Grande prestazione per Nicolas Viola che ha dato continuità al bel secondo tempo visto domenica all’Olimpico con la Lazio:
“Sono contentissimo per il gol, ma soprattutto per Lapadula. Sono molte partite in cui si crea la situazione, ma non riesce a fare gol per sfortuna. Dispiace per il pareggio, ma è un punto che conquistiamo su un campo ostico e che dà morale in vista di domenica: un successo con l’Udinese sarebbe fondamentale. Adesso abbiamo partite importanti in casa, ma il Benevento ha dimostrato che anche in trasferta può arrivare qualche vittoria. Con maggiore attenzione probabilmente avremmo ottenuto qualche punto in più stasera. Pensiamo a noi stessi, cercando di portare a casa le partite che dobbiamo vincere. L’esultanza? Dimostra quanto sia importante la testa sia nel calcio che nella vita, l’ho pensata durante il momento difficile dell’infortunio”.

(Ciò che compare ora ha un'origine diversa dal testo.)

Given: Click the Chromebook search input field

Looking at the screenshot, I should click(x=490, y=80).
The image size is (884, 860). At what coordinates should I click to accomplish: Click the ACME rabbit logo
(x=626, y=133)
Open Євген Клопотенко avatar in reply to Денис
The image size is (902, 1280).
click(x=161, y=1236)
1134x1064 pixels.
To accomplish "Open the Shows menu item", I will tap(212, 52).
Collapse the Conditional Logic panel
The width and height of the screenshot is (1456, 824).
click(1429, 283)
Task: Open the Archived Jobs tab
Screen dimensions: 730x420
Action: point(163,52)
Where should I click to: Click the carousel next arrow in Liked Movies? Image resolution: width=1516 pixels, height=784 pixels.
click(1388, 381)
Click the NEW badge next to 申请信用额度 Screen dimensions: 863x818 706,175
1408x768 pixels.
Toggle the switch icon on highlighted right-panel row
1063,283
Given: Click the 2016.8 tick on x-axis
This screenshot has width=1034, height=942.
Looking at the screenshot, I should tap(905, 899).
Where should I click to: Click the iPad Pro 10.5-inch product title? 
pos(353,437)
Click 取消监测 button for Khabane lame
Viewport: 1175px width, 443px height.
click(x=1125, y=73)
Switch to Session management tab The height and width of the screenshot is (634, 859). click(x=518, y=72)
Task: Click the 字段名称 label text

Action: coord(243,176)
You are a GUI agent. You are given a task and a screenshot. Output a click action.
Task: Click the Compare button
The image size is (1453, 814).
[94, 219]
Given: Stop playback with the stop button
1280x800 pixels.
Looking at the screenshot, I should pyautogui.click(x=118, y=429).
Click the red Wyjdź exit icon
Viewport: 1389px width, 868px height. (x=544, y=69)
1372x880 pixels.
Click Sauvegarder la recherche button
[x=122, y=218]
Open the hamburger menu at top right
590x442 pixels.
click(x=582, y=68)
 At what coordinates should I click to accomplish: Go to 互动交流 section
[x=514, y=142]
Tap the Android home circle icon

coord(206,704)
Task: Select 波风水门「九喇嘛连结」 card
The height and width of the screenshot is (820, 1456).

ATTEGGIAMENTO - “Bisogna avere il coraggio di giocare, trovando la serenità con la palla perché siamo fastidiosi per tutti. Dobbiamo essere più accorti e concentrati. Non c’è più tempo per sbagliare. Sono convinto che la nostra salvezza passerà per il fattore casa. A volte la giocata più semplice è quella più difficile. Il pallone non deve pesare di più perché siamo abituati a queste partite. Penso che alla fine il gioco del calcio sia semplicità e in questo troveremo il coraggio di cui c’è bisogno”.
MODULO - “Questo modulo ci permette di stare uomo contro uomo perché è molto utilizzato dagli avversari. A questo punto anche la condizione fisica è importante. Spero che con questo modulo possiamo ritrovarci, provando a chiudere in bellezza in casa”.